La Cour Internationale de Justice (CIJ) qui d’une part a établi définitivement le caractère colonial de l’occupation de la Palestine , qui d’autre part a reconnu le caractère génocidaire de l’attaque de Gaza depuis le 8 octobre 2023 et constaté que cette attaque se poursuivait malgré sa mise en demeure d’y mettre fin. Elle a ainsi dit le droit international qui est la loi entre les Etats.
Mais l’ONU dont elle est l’organe juridique suprême n’a pas statutairement le pouvoir de sanctionner les coupables. Seul le Conseil de Sécurité a ce pouvoir et il est paralysé par l’usage du droit de veto utilisé en permanence par les Etats-Unis pour défendre le colonisateur : l’Etat sioniste créé en 1948.
De son côté la Cour Pénale Internationale (CPI) peut poursuivre et éventuellement condamner des personnes reconnues coupables d’une série de crimes de sa compétence dont le génocide est le plus grave à l’issue d’un procès. Pour organiser ce procès elle a donc lancé deux mandats d’arrêt internationaux contre Netanyahou et son ancien ministre de la Défense Gallant .
Or on a pu constater qu’un véritable complot international a été organisé pour que les deux prévenus ne soient pas arrêtés. Ce complot rassemble autour des Etats Unis non adhérents à la CPI et qui profèrent même des menaces contre la Cour, d’autres Etats membres de la CPI qui les uns après les autres, la France en tête par les propos honteux de Jean Noel Barrot ministre des affaires étrangères mais aussi l’Italie la Pologne se déshonorent en inventant de faux prétextes pour ne pas les arrêter au cas où ils poseraient les pieds sur leur territoire.
De jeunes juristes viennent de trouver un moyen de sortir de cette cruelle impasse.
Dans un document de 177 pages adressé à la CPI Ils ont mis en lumière l’existence d’un autre crime de la compétence de celle-ci : « l’incitation au génocide » . Ils ont pour ce faire rassemblé les déclarations génocidaires depuis le 7 octobre 2023 des plus hauts personnages de l’Etat sioniste pas moins de 8 personnes dont le Président de la république et 2 ministres en exercice dans le cabinet Netanyahou En voici la liste : Isaac Herzog, Benjamin Netanyahu, Yoav Gallant Israel Katz, Giora Eiland, Bezalel Smotrich *, Itamar Ben-Gvir et Zvi Yehezkeli
Ce qui veut dire que Netanyahou n’est pas le seul criminel mais qu’il est l’expression de la volonté génocidaire du pouvoir sioniste dans son ensemble . C’est cette volonté génocidaire qui s’est brisée sur la résistance farouche du peuple de Gaza. Le document adressé au Procureur de la CPI contient des preuves accablantes de cette incitation. Il devrait donc s’en suivre l’émission de 8 nouveaux mandats d’arrêt.

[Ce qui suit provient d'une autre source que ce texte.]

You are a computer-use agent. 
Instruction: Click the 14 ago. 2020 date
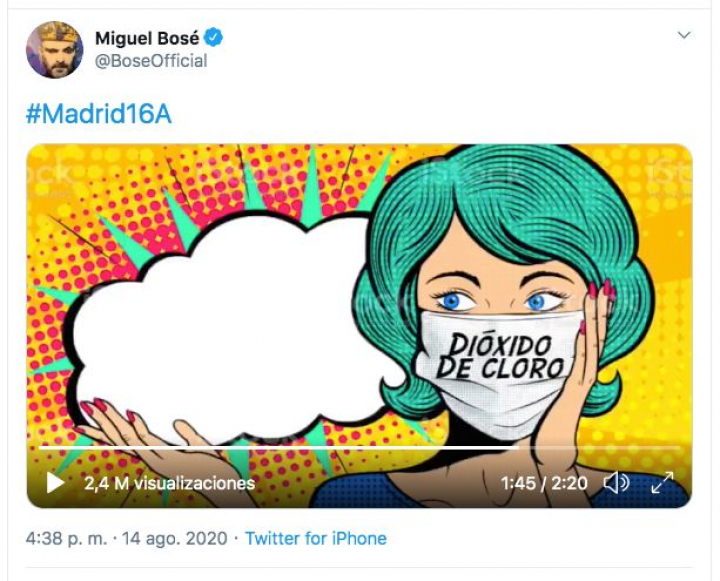coord(174,538)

Lien pour la consultation du document original en anglais :
Suit la brève présentation du recours par Omer Shatz jeune juriste diplômé de l’Université Yale qui a coordonné les travaux d’une équipe où figurent des étudiants du cours « droit international en action » de Sciences Po Paris. Pas étonnant que Gabriel Attal Premier Ministre se soit l’an dernier rendu personnellement à Sciences Po pour « rétablir l’ordre » !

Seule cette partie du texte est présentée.